Nasze, czyli czyje?

Mało znane lub od dawna nieobecne na scenicznych deskach dramaty stanowią dla reżyserów interesujący materiał do realizacji - nie są obciążone bagażem legendarnych adaptacji, do których widzowie i krytycy będą mogli przyrównywać (jak uczy historia, najczęściej na niekorzyść nowszej wersji), pozwalają zaprezentować oryginalną historię i zostawiają sporo miejsca na twórczą interpretację. Jednak nie zawsze reżyser jest w stanie z tego skorzystać

Thornton Wilder, publikując w 1938 roku przewrotny dramat Nasze miasto, postawił odbiorców w trudnej sytuacji – już wówczas mało oryginalny pomysł obnażenia przed widzem iluzji scenicznej połączył z poetyką naturalistycznego teatru XIX-wiecznego. Postać Reżysera, który na oczach publiczności ustawia na pustej scenie nieliczne sprzęty i aranżuje rozmowy pomiędzy postaciami, wtrąca się w ich relacje i komentuje je, ani na moment nie daje nam zapomnieć, że jesteśmy w teatrze. Równocześnie jednak realizm sytuacji i nakreślenie pełnokrwistych bohaterów pozwalają nam zasmakować prawdziwości małego miasteczka Grover’s Corners w New Hampshire, co, w obliczu pustki sceny i obecności Reżysera, każe widzowi spojrzeć na nie z dystansu, a także uwierzyć w jego istnienie, symultanicznie budując i burząc iluzję.

Niestety, spektakl w reżyserii Szymona Kaczmarka skupia się niemal wyłącznie na burzeniu, nie budowaniu. Od sekwencji początkowej, rozpoczętej uporczywym powtarzaniem jednego motywu muzycznego z biesiadnego szlagieru, aż do pozbawionego puenty zakończenia, aktorzy zdają się w ogóle nie zauważać widzów. To, co w dramacie służyło zacieraniu granicy pomiędzy sceną a widownią, w spektaklu odcina grających od publiczności, zamykając ich w szczelnym, wyłączonym z życia świecie, niby owady w gablocie. Reżyser, chociaż zwraca się w stronę widowni, w rzeczywistości mówi do scenicznych towarzyszy, zaś Redaktor sam zadaje sobie pytania dotyczące sytuacji w miasteczku, udając przypadkowe osoby.  Ten zabieg byłby w pełni uzasadniony zawieszeniem postaci pomiędzy życiem a śmiercią, gdyby został zastosowany konsekwentnie. Niestety, aktorzy miotają się po scenie, wyraźnie nie mogąc się zdecydować, do kogo grają – do siebie nawzajem, widzów czy dwóch olbrzymich luster zajmujących całą boczną ścianę.

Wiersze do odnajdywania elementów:
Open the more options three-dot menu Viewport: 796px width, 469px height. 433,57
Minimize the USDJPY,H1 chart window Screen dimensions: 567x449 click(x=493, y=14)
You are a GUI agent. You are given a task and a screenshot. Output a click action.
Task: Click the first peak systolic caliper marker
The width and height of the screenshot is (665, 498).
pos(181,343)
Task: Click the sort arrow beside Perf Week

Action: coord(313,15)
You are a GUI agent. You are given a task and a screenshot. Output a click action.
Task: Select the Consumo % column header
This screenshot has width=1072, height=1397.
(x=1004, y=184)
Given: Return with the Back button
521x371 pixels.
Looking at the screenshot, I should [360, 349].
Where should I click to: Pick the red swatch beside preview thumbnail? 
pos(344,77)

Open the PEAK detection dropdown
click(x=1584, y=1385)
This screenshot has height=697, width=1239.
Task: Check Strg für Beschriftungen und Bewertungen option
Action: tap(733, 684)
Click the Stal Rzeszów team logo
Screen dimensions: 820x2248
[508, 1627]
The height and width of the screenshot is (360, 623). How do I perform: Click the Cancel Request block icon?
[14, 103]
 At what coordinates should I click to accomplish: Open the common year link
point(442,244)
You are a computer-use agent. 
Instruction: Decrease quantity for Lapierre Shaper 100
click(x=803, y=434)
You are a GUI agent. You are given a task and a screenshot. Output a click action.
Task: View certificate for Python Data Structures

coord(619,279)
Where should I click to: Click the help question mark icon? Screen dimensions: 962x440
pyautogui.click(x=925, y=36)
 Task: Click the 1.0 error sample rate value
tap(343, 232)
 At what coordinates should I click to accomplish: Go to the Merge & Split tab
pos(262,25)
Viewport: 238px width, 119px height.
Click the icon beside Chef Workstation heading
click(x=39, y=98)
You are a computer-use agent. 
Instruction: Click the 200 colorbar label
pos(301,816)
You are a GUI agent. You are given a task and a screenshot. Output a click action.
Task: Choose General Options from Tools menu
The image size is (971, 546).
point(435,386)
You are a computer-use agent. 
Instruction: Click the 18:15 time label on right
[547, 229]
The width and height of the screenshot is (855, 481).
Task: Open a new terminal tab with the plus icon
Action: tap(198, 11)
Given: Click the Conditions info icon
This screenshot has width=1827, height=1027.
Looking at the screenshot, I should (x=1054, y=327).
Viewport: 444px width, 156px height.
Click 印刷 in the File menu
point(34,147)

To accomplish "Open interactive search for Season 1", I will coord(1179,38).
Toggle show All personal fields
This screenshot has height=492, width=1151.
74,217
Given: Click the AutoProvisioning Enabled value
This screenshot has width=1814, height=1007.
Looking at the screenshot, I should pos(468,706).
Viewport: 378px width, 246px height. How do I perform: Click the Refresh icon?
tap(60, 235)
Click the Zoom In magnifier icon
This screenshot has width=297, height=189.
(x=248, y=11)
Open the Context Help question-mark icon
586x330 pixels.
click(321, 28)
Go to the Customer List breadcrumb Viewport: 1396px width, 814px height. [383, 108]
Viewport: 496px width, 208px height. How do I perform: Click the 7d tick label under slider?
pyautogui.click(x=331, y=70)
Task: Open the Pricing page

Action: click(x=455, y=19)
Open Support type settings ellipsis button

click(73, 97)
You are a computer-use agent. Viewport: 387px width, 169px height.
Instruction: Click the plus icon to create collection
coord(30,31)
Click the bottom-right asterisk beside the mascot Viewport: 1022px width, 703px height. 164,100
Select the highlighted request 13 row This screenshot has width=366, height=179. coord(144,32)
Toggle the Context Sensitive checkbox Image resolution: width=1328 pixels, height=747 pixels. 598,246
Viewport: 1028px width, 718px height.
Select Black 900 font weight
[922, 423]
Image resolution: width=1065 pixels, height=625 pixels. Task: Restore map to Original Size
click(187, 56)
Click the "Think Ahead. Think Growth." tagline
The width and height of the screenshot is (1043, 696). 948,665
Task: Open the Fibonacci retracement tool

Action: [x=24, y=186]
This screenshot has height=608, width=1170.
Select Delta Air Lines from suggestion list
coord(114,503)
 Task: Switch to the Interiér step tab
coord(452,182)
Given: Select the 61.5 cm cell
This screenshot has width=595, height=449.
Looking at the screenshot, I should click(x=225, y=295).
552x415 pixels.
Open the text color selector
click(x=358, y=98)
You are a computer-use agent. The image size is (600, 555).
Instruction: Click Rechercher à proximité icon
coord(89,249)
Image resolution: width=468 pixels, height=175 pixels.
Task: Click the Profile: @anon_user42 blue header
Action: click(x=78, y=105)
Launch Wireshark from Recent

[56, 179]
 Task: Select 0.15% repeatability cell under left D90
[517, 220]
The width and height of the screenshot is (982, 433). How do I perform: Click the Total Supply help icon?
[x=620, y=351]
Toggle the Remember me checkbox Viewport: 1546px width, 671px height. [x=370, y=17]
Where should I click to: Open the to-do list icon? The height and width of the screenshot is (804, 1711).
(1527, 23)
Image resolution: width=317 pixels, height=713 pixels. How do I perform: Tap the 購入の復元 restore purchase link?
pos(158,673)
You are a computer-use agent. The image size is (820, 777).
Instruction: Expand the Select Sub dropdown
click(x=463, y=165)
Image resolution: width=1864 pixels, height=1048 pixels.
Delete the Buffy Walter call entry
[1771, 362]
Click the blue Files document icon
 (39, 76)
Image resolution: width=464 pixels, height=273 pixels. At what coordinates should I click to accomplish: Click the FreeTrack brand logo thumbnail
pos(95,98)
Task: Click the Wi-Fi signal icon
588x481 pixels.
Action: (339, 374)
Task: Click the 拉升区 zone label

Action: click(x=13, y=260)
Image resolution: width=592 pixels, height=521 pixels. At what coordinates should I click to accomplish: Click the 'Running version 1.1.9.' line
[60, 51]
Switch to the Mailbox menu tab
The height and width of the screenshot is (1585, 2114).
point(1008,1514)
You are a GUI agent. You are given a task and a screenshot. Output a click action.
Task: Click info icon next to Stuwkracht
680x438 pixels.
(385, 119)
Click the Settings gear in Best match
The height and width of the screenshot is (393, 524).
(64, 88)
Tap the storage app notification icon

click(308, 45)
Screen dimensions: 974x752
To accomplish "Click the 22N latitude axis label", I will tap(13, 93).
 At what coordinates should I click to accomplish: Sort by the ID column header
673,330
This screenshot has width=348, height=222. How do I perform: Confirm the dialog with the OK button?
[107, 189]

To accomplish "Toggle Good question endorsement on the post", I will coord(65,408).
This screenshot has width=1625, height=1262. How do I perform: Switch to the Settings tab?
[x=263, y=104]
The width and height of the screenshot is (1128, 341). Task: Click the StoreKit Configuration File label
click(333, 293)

- **ZADANIA DO WYKONANIA**
a - Odpowiedz krótko na pytania do przytoczonego fragmentu:
(i) W którym roku Thornton Wilder opublikował dramat Nasze miasto?
(ii) W jakim miasteczku i w jakim stanie dzieje się akcja dramatu?
(iii) Co zajmuje całą boczną ścianę sceny w spektaklu?
b - Streść przytoczony fragment w dwóch zdaniach.
c - Przepisz słowo w słowo tę część przytoczonego fragmentu, która otwiera się słowami zawierającymi „Thornton Wilder, publikując”, a zamyka słowami „i burząc iluzję.”.

- **UDZIELONE ODPOWIEDZI**
a -
(i) W 1938 roku.
(ii) W Grover’s Corners w New Hampshire.
(iii) Dwa olbrzymie lustra.

b - Dramat Nasze miasto Thorntona Wildera łączy obnażanie przed widzem iluzji scenicznej z poetyką naturalistycznego teatru XIX-wiecznego, dzięki czemu jednocześnie buduje i burzy iluzję. Spektakl w reżyserii Szymona Kaczmarka skupia się niemal wyłącznie na jej burzeniu, a aktorzy, odcięci od publiczności, nie mogą się zdecydować, do kogo grają.

c -
Thornton Wilder, publikując w 1938 roku przewrotny dramat Nasze miasto, postawił odbiorców w trudnej sytuacji – już wówczas mało oryginalny pomysł obnażenia przed widzem iluzji scenicznej połączył z poetyką naturalistycznego teatru XIX-wiecznego. Postać Reżysera, który na oczach publiczności ustawia na pustej scenie nieliczne sprzęty i aranżuje rozmowy pomiędzy postaciami, wtrąca się w ich relacje i komentuje je, ani na moment nie daje nam zapomnieć, że jesteśmy w teatrze. Równocześnie jednak realizm sytuacji i nakreślenie pełnokrwistych bohaterów pozwalają nam zasmakować prawdziwości małego miasteczka Grover’s Corners w New Hampshire, co, w obliczu pustki sceny i obecności Reżysera, każe widzowi spojrzeć na nie z dystansu, a także uwierzyć w jego istnienie, symultanicznie budując i burząc iluzję.